Blog

suki_02

„Kofta napisała w gruncie rzeczy powieść nie o eleganckich dziennikarkach, ale o krzywdzie kobiet, o domowej przemocy, o traumie, którą trzeba heroicznie przezwyciężać i ukrywać przed otoczeniem, by dopasować się do wizerunkowych wymagań.”

Leszek Bugajski z Newsweeka o książce „Suki” autorstwa Krystyny Kofty.

Suki bywają różne: Wredne, Bezwzględne, Pazerne, Napalone, Durne, Zimne, Bure, Leniwe, Pruderyjne, Agresywne, Wścibskie, Podłe – gorzej gdy: Zaniedbane, Podstarzałe albo wręcz Stare, Zdewociałe czy Nawiedzone.

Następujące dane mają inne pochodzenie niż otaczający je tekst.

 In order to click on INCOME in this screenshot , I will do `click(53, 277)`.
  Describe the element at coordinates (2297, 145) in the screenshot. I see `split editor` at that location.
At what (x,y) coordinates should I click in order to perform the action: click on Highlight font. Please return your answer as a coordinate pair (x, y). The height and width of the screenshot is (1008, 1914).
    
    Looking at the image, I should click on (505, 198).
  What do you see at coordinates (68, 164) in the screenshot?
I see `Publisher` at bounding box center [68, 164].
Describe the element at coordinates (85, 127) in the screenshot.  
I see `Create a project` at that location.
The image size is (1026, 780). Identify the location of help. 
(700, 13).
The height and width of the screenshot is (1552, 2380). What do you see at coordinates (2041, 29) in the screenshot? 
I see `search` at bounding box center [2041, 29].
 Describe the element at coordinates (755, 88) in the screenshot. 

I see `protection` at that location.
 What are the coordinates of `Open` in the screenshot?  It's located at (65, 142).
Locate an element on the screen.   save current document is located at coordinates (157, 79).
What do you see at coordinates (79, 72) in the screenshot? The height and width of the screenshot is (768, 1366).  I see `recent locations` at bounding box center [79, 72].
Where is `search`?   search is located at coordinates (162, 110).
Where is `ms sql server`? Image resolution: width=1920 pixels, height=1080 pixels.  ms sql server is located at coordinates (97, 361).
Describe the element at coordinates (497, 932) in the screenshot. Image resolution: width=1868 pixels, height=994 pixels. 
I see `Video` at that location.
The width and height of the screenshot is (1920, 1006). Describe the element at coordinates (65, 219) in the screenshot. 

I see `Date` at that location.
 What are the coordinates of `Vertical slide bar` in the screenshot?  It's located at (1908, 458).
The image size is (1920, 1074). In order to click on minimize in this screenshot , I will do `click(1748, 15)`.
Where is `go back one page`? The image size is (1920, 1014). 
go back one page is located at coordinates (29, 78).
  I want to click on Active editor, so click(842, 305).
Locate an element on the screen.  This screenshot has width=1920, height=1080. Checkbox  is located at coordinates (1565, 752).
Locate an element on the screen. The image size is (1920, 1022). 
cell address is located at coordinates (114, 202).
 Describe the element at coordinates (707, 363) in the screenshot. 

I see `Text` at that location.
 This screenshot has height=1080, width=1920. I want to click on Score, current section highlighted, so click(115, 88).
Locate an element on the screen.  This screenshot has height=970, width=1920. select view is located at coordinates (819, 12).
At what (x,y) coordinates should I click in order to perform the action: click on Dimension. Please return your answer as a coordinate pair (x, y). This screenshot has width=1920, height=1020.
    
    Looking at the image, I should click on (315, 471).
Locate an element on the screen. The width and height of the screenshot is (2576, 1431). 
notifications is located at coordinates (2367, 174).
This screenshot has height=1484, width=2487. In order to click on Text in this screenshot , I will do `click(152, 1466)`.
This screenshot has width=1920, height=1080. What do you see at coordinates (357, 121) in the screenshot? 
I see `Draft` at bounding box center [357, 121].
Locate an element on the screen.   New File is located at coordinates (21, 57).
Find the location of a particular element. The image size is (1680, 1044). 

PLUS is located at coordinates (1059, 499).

„Ta Wredna Suka, Ewa Szot, prezeska medialnego imperium i wieloletnia szefowa magazynu dla kobiet, leżała samotnie w wielkim sześcianie bez okien i drzwi, wypełnionym lekkim powietrzem o zapachu ozonu. I ciszą. W firmie, oprócz Wrednej Suki, miała ksywę Ewita. Jej ludzie uważali, że jest kimś w rodzaju latynoskiej dyktatorki. Zarządza imperium medialnym, stroi się w markowe ciuchy, ma setki par pantofli i  –  co najistotniejsze i najgorsze –  nie toleruje sprzeciwu. Wymaga feudalnego posłuchu. Chcesz u mnie pracować? Musisz się podporządkować. Jesteś niewolnicą, albo wasalem”.